The three protagonists of writer-director Ali Jabaransari’s second feature are not your usual kind of leads. Sad, spiky and cold, it’s rare to see a smile from any of them. With less careful handling they could be viewed as unsympathetic, but there’s something very appealing about the way they hold themselves apart from the world whilst still craving connection. Mina has a habit of stealing the numbers of handsome clients that come into the office, sending them sexy pictures she finds on the internet and arranging a date, and then going to the café to watch their reaction as they realise they’ve been stood up. On the face of it, it’s a cruel thing to do, yet it’s still eminently understandable that a woman who has been pushed off to the side because of her weight would want to reclaim some of her power in her relationship with men. Jabaransari is on the side of his characters, even if nobody else is.

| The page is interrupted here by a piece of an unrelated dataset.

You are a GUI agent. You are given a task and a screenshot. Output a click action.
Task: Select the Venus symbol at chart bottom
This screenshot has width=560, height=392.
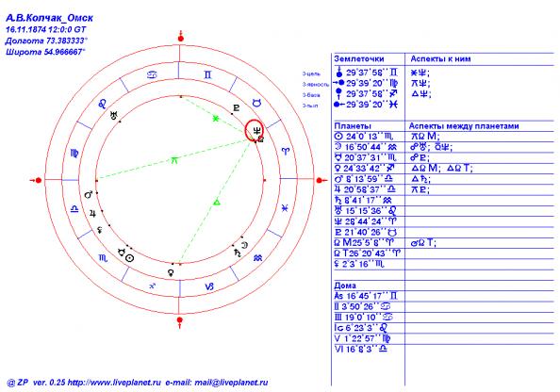[x=171, y=273]
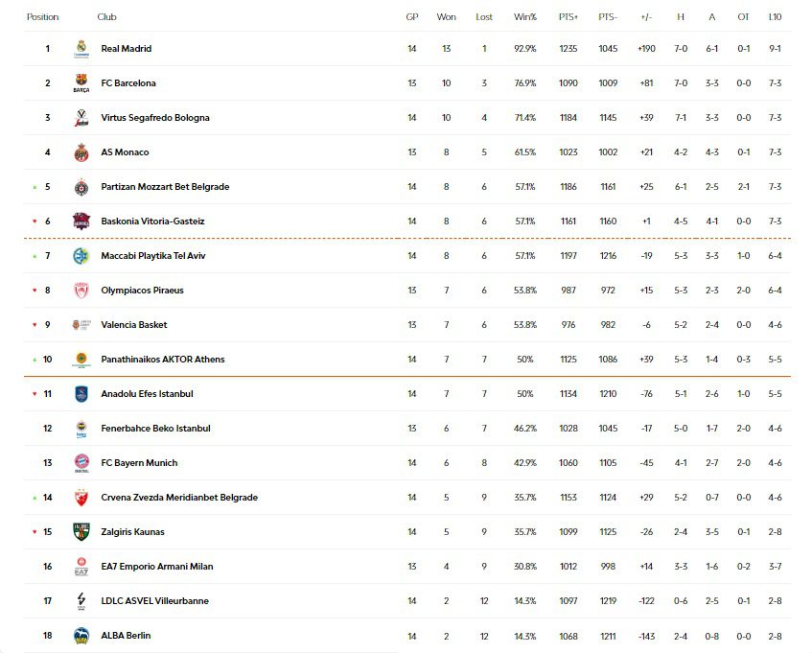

While both the action and the protagonists are rather maudlin, there’s a dry, eccentric vein of comedy running throughout Tehran: City Of Love that never misses the mark. The film in which Hessam lands a role is set to star French actor Louis Garrel, and there’s an amusing running joke about how no Iranians have the slightest idea who he is – the sight of a brawny Iranian man asking an utterly bemused shop cashier if they have any puzzles with Garrel’s face on them (so he can inform his jigsaw-loving dad who Garrel is) is one of the movie’s highlights. There’s also a lot of humour to be found in Vahid – the most melancholic of our threesome – making the transition from funeral singer to wedding singer.

Although the milieus couldn’t be more different, there’s a distinct whiff of Wes Anderson around Tehran: City Of Love, both in the comedy and in the shot composition. Like Anderson, Jabaransari likes to frame his shots symmetrically. This is another frequent source of mirth: just look at the scene where Hessam’s tiny dad is watching TV in the middle of the sofa, flanked by his son and the similarly well-built object of his son’s affection. There are many moments like that scattered throughout the film, where the composition is enough to cause a chuckle without anyone needing to say a word.

Weird and witty, with bucket loads of empathy for its seemingly unlovable protagonists, Tehran: City Of Love is an offbeat treat.